Hmm... sounds a bit too idealistic to be true, especially given how Facebook has acted in the past. I appreciate his hope for the future, but I think he severely underestimates the lengths to which FB will go to monetize and control users on their platforms.

Here's the scenario I don't like. Threads scrapes my OC on a federated server, then reposts it to their users with advertisements. Now, not only has FB taken my OC without getting my permission or even informing me, they're now garnering profit from it. If this were a print publication, this would plainly be copyright theft. And if I want to remove my content that's now hosted on Threads without my permission, there's no possible way for me to do so - I can delete the post and hope their federated server does the same, but given how hard they make it to delete a FB account, I'm not terribly optimistic.

It's no wonder #threads isn't launching in Europe - there's no way in hell this kind of thing is even remotely GDPR compliant.
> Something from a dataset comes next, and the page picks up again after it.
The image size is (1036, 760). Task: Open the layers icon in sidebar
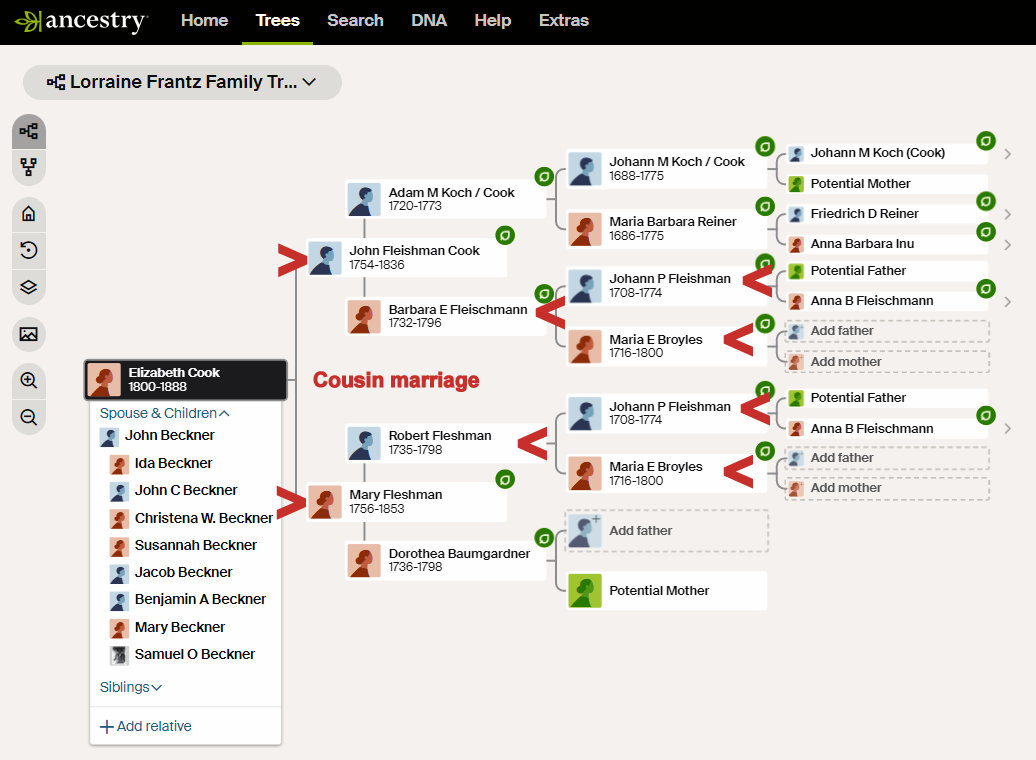point(29,287)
[–] Alto@kbin.social 21 points 1 year ago

Anyone willing to give Meta even the slightest bit of the benefit of the doubt is at best incredibly naive and at worst an outright idiot.

[–] BobQuasit@kbin.social 8 points 1 year ago (3 children)

That's an interesting point. Can anyone take your original content and repost it to make money? As I understand it, anything you create is theoretically copyrighted at the moment you created. You're not required to file a copyright, at least not in the United States.

[–] Itty53@kbin.social 8 points 1 year ago (1 children)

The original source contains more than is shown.